When more than one case concerning a particular issue is pending, all are assigned to the same panel. Staff attorneys examine new opinions to determine whether they conflict with past decisions.

And when conflicts appear, there is a procedure in which a panel of 11 judges can hear the case en banc to resolve the conflict and establish law for the court.

Can Change Directions

At the same time, panel judges faced with a previous ruling in a similar case are free to move in a new direction when the facts of a case seem to form a new frame of reference and distinguish the case from its predecessor--and it is from that kind of ruling that most controversy springs.

“All judges confronted with prior precedent, if they don’t like it, will try to find a way to distinguish it,” Browning conceded. “But my feeling is, that’s the way the law grows. You move a little bit here, then a little bit there, and bit by bit, you move the law along--like building a coral reef.”

Browning noted that the court heard only five cases en banc last year, and of those, only one was heard to resolve a genuine conflict.
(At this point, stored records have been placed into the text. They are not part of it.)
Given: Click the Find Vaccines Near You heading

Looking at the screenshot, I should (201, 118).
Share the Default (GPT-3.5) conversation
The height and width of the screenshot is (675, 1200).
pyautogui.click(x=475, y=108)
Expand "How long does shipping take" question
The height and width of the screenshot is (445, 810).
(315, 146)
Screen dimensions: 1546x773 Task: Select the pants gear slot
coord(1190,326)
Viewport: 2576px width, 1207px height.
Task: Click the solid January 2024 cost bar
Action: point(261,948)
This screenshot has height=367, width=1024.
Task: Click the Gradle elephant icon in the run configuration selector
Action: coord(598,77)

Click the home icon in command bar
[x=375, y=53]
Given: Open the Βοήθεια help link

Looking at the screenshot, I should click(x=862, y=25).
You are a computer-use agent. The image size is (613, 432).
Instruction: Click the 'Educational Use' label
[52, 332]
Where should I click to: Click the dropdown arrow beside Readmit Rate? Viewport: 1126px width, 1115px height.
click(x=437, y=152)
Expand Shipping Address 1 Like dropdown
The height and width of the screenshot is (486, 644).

But several judges said last week that five en banc hearings, less than half the number the court hears in most years and well below the rate of other circuit courts, may be far too low for a court the size of the 9th circuit.

Could Use It More

“I think we haven’t used the en banc process as much as we should, and I think recently it’s being used more where there are disagreements with the outcome (of a panel decision), rather than where there are perceived conflicts,” said Judge Stephen Reinhardt of Los Angeles.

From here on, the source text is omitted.